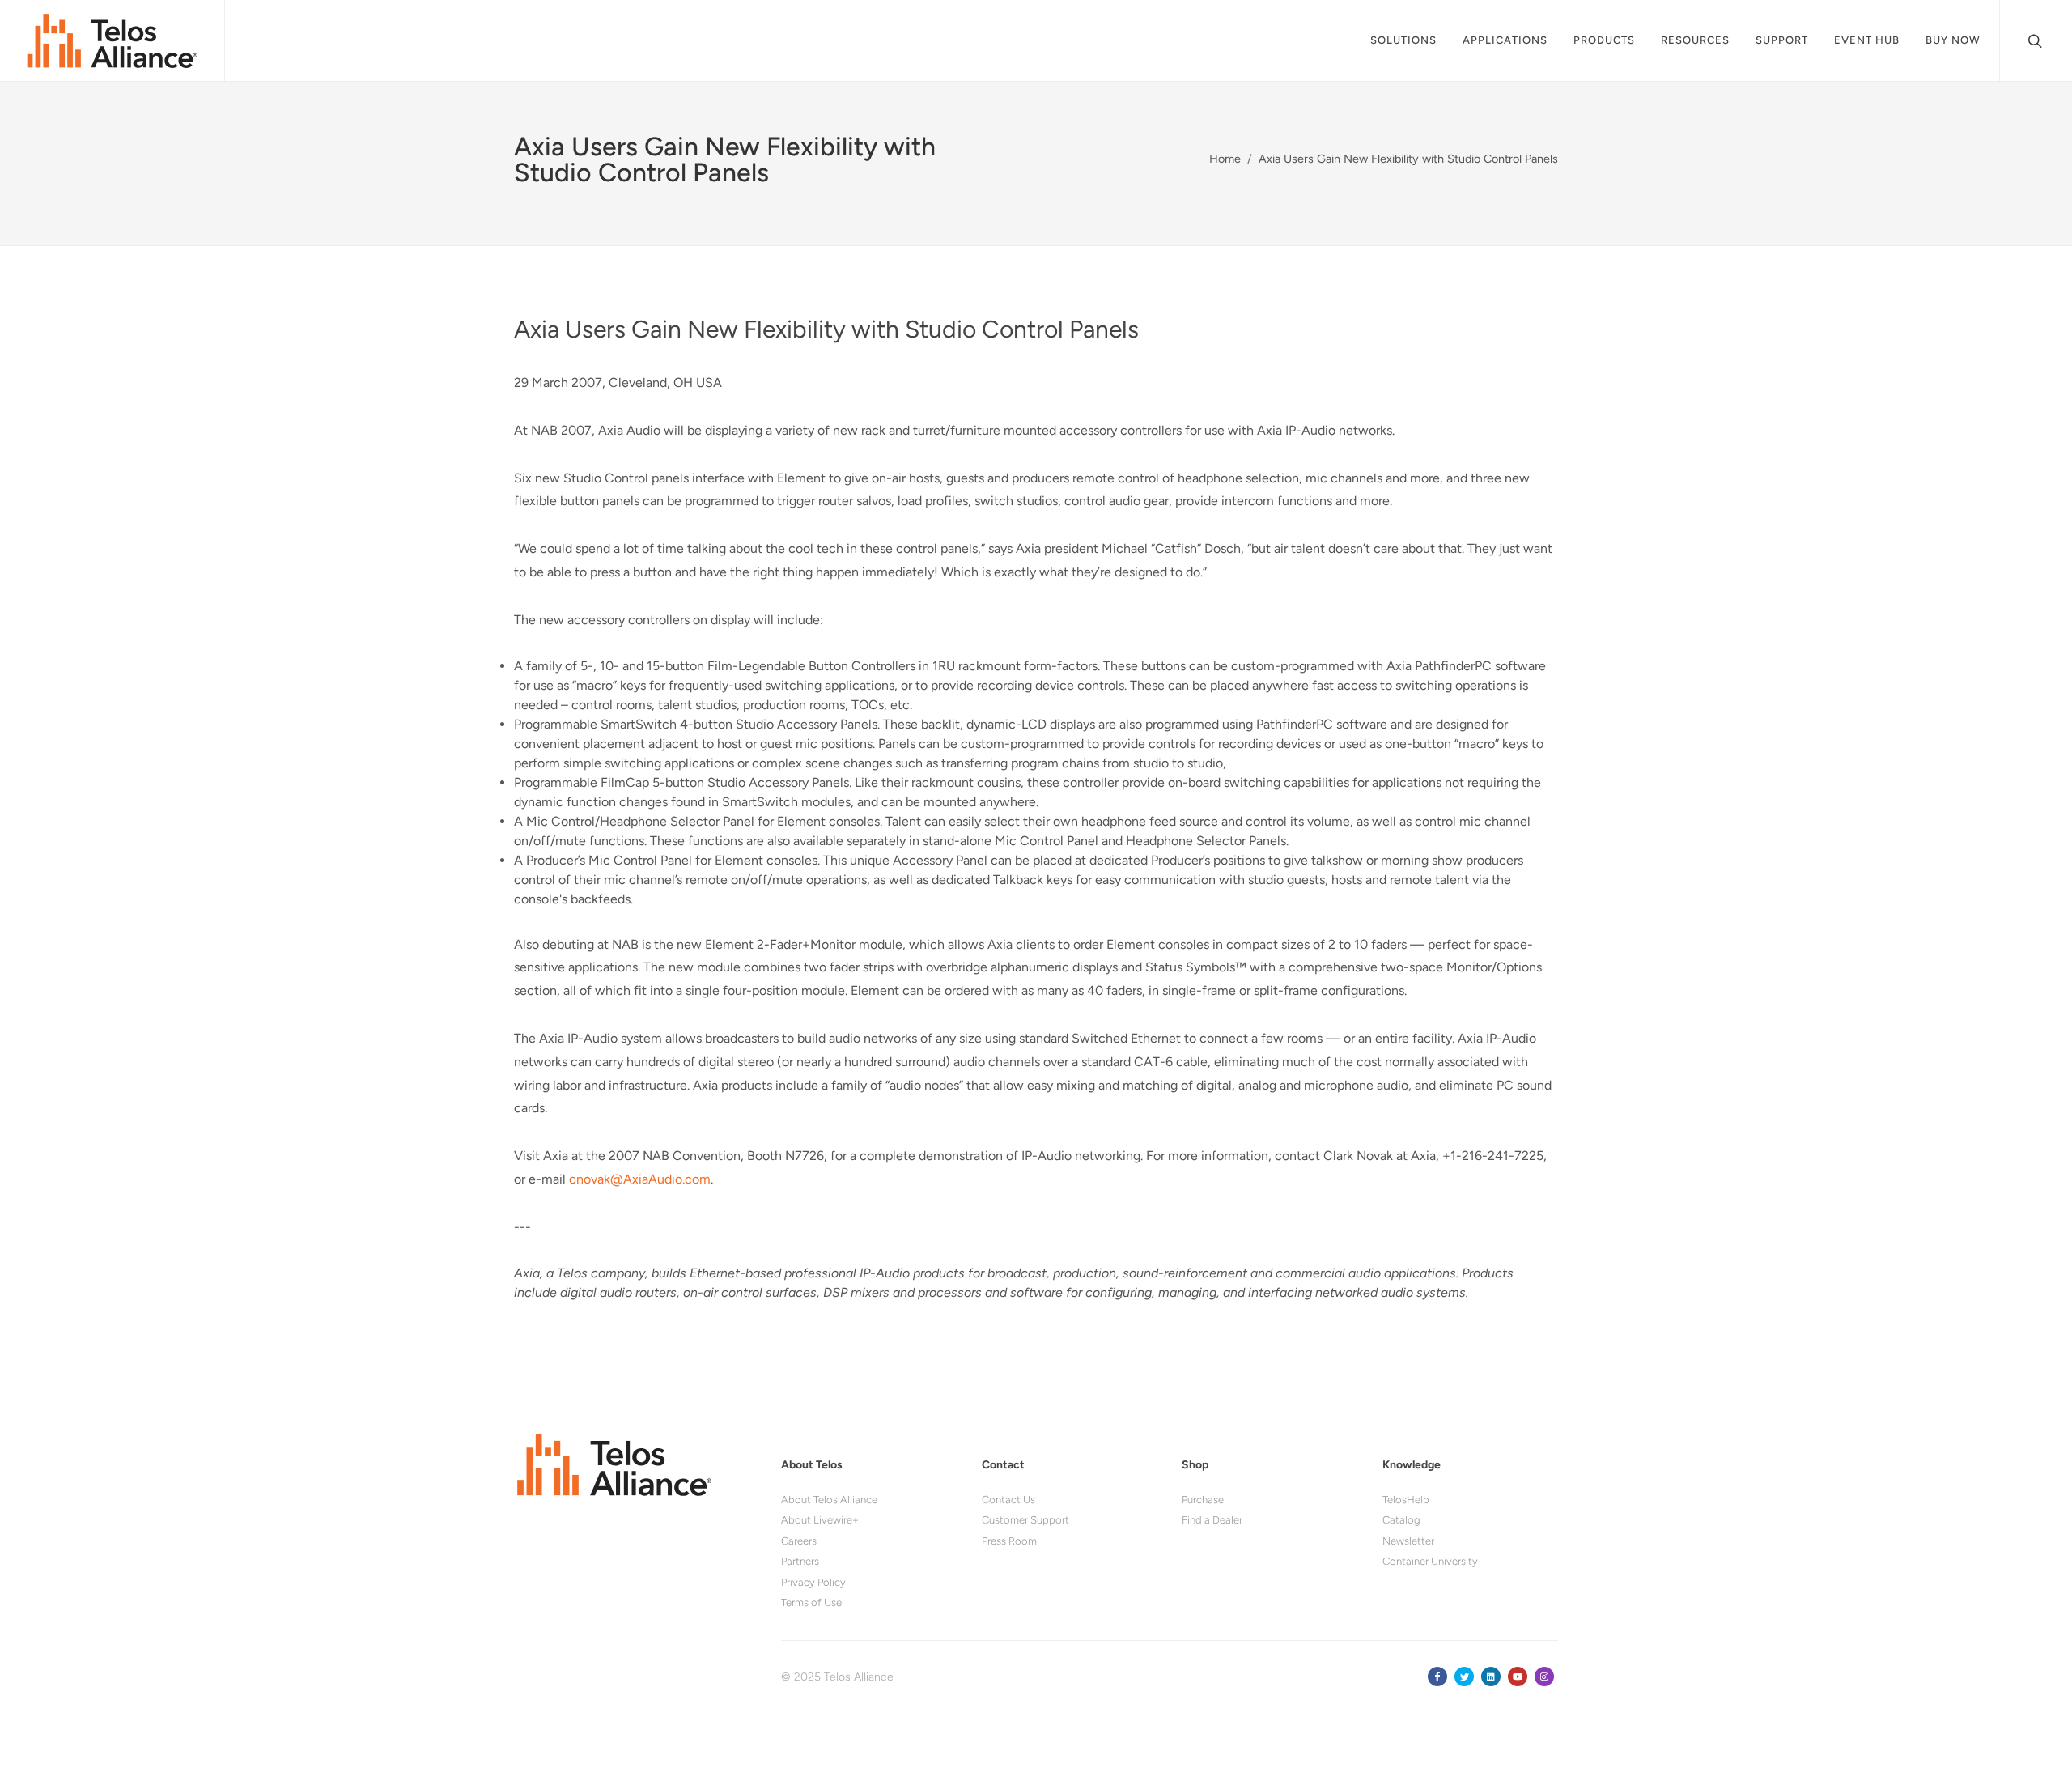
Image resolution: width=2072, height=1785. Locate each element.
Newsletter (1408, 1541)
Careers (799, 1541)
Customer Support (1025, 1520)
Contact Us (1008, 1500)
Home (1225, 158)
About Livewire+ (820, 1520)
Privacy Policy (813, 1582)
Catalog (1401, 1520)
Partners (800, 1561)
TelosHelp (1405, 1500)
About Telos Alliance (829, 1500)
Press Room (1009, 1541)
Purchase (1203, 1500)
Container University (1430, 1561)
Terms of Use (811, 1602)
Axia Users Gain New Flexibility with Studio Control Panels (1408, 158)
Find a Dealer (1212, 1520)
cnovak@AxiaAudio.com (640, 1179)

────────────────────

#### Exercise instructions:
Would you copy out exactly the lines from the one holding "Catalog (1401, 1520)" through the end of the entries above, both ends included?

#### Solution:
Catalog (1401, 1520)
Partners (800, 1561)
TelosHelp (1405, 1500)
About Telos Alliance (829, 1500)
Press Room (1009, 1541)
Purchase (1203, 1500)
Container University (1430, 1561)
Terms of Use (811, 1602)
Axia Users Gain New Flexibility with Studio Control Panels (1408, 158)
Find a Dealer (1212, 1520)
cnovak@AxiaAudio.com (640, 1179)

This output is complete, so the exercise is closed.